Transcriptional activators are often modulated and eventually turned off after their initial activation. While many studies have investigated transcription factor activation pathways, relatively less attention has been paid to the deactivation of these molecules. [Kodadek et al. (2006) Cell 127: 261-264]. Using a short-lived GFP driven by the
unc-4 promoter, we have examined the inactivation of this transcription factor. UNC-4 is a homeodomain protein [Miller et al. (1992) Nature 355: 841-845] that is expressed in A-type motorneurons and appears to specify their differentiation including their synaptic partners.
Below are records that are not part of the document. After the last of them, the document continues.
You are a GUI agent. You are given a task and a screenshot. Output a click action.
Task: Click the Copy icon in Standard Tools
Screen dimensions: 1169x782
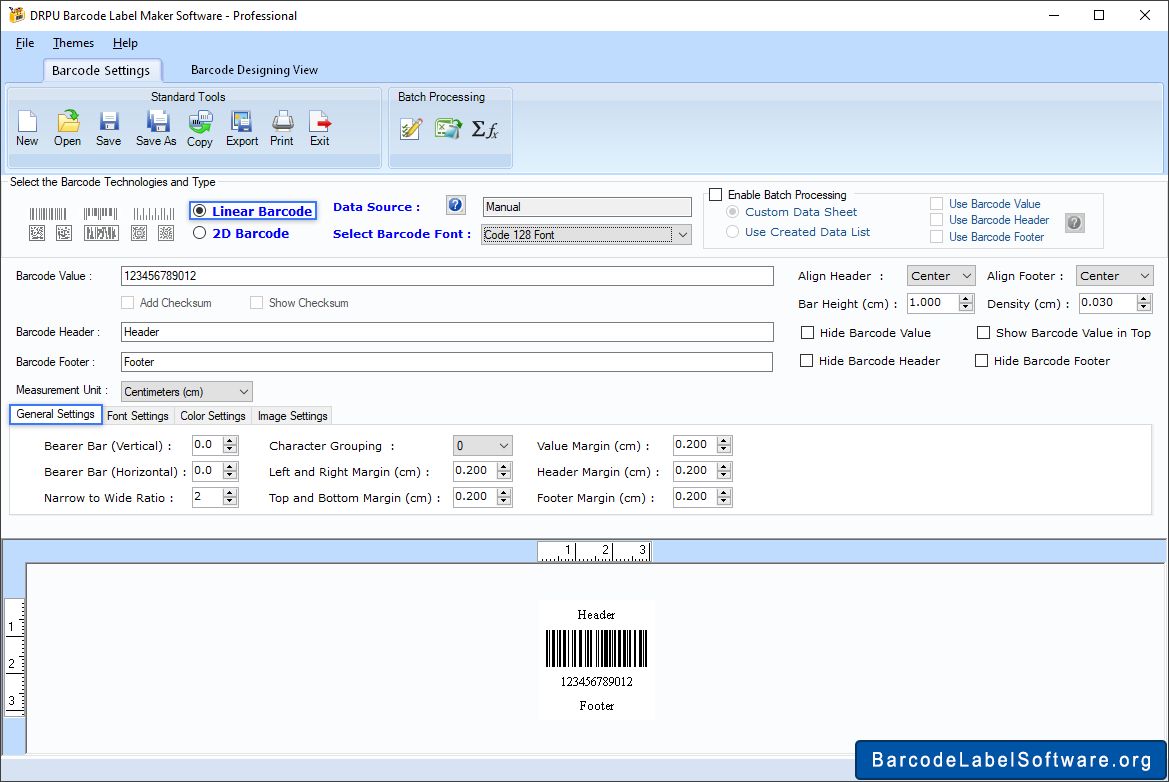point(199,128)
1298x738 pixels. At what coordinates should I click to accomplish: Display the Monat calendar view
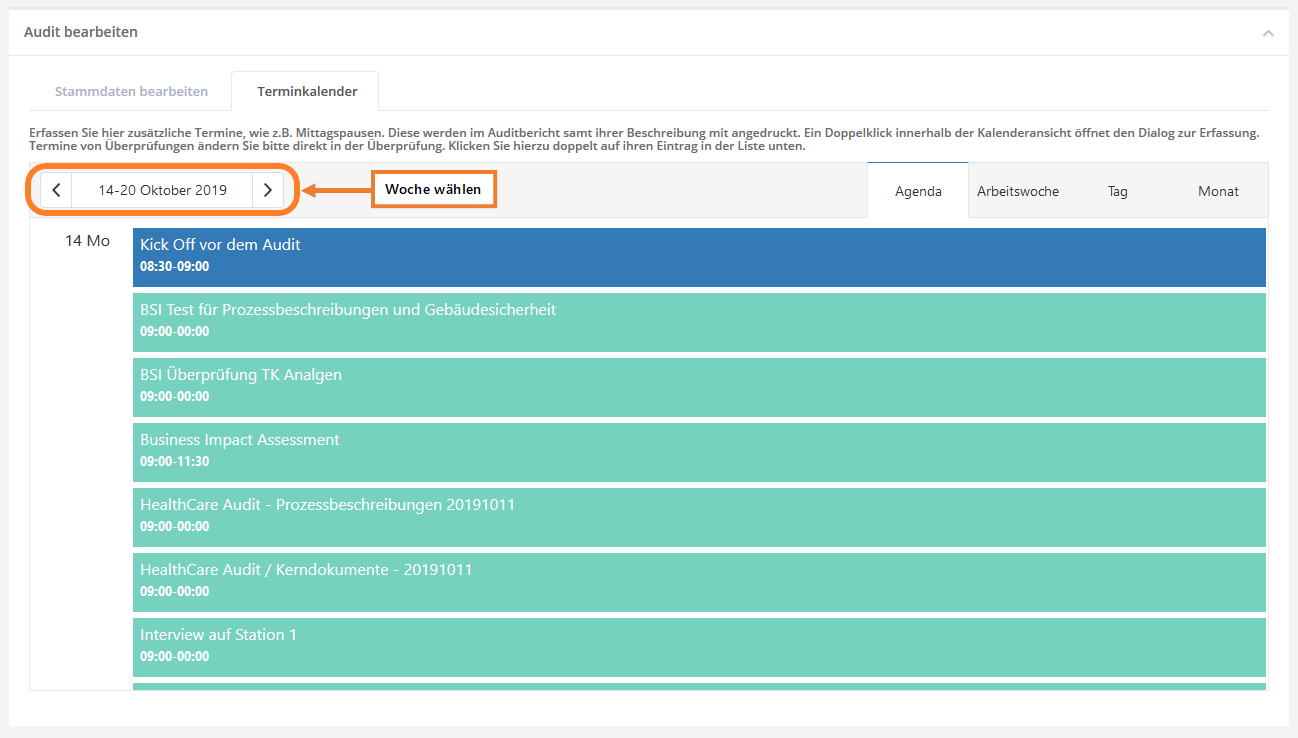(x=1217, y=191)
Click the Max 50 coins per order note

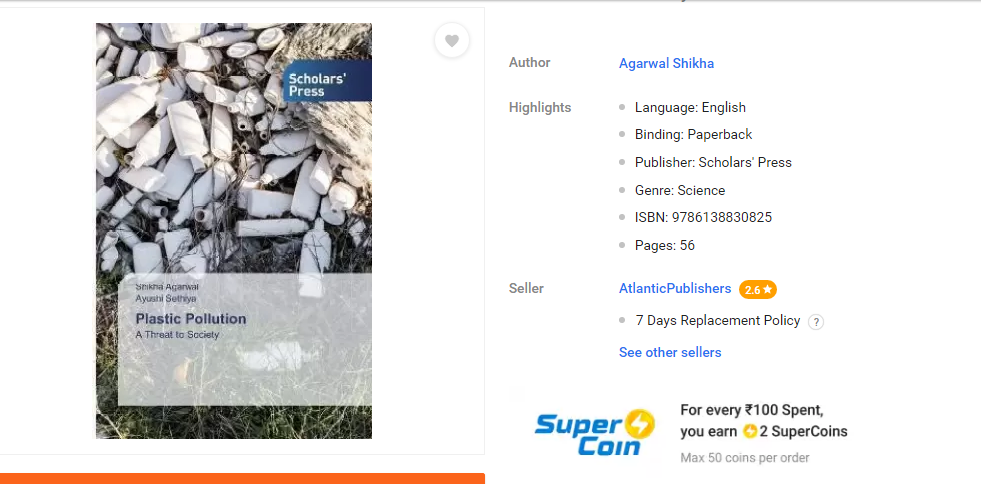click(x=745, y=458)
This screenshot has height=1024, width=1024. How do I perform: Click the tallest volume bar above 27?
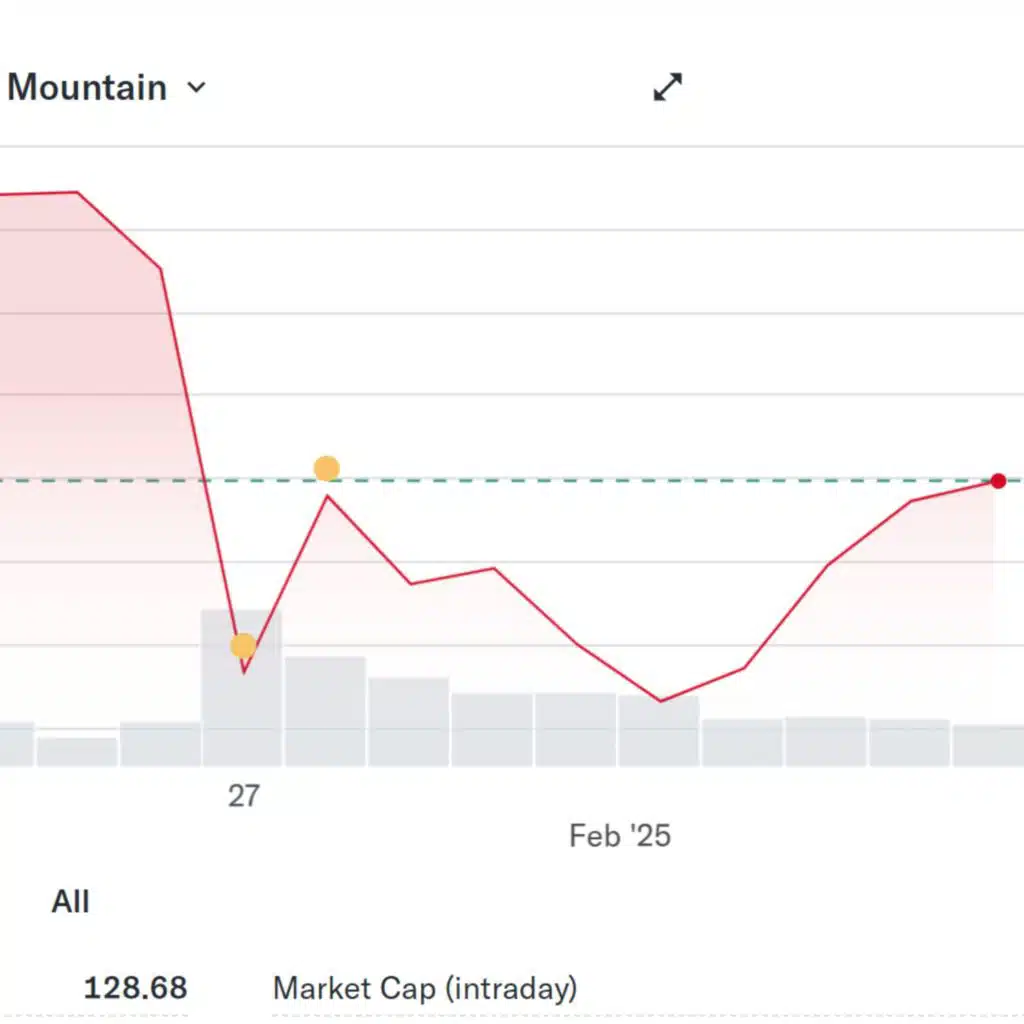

Northern blots indicate that peak
unc-4 mRNA transcript levels occur at late L1/early L2 [Miller et al. (1995) Development 121: 2877-2886], concurrent with the developmental stage when A-type motorneurons receive synaptic input from interneurons [Miller et al. (1992) Nature 355: 841-845]. Thereafter, transcript levels fall precipitously, and adults no longer express
unc-4 mRNA. Similarly, strains carrying unstable GFP driven by the
unc-4 promoter produce GFP label in A-type motorneurons only at this L1/L2 stage. [Zhang et al. (2004) Cell 119(1): 137-44; Poyurovsky et al. (2004) Mol Cell 12(4): 875-87]. We have used this strain to screen for mutants in order to identify candidates where the
unc-4 promoter is constitutively active beyond the L1/L2 stage. A screen of 22,000 haploid genomes yielded 12 candidates where GFP fluorescence is observed in all A-type motorneurons during adult stage. A further 19 candidates showed GFP fluorescence in a subset of the A-type motorneuron during adult stage. Complementation and mapping are in progress to identify these candidates.